-- begin Data --

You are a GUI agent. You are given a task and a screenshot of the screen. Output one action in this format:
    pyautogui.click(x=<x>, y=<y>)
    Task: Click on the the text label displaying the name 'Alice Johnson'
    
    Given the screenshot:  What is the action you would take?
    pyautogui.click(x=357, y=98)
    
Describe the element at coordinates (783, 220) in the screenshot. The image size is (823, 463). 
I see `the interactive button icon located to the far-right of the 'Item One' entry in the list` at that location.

-- end Data --

— What is required —
Express every line of the items above as a Markdown table with two columns, Row for the running number and Text for the line itself, and leave out blank lines.

— Complete output —
| Row | Text |
|---|---|
| 1 | You are a GUI agent. You are given a task and a screenshot of the screen. Output one action in this format: |
| 2 |     pyautogui.click(x=<x>, y=<y>) |
| 3 |     Task: Click on the the text label displaying the name 'Alice Johnson' |
| 4 |     Given the screenshot:  What is the action you would take? |
| 5 |     pyautogui.click(x=357, y=98) |
| 6 | Describe the element at coordinates (783, 220) in the screenshot. The image size is (823, 463).  |
| 7 | I see `the interactive button icon located to the far-right of the 'Item One' entry in the list` at that location. |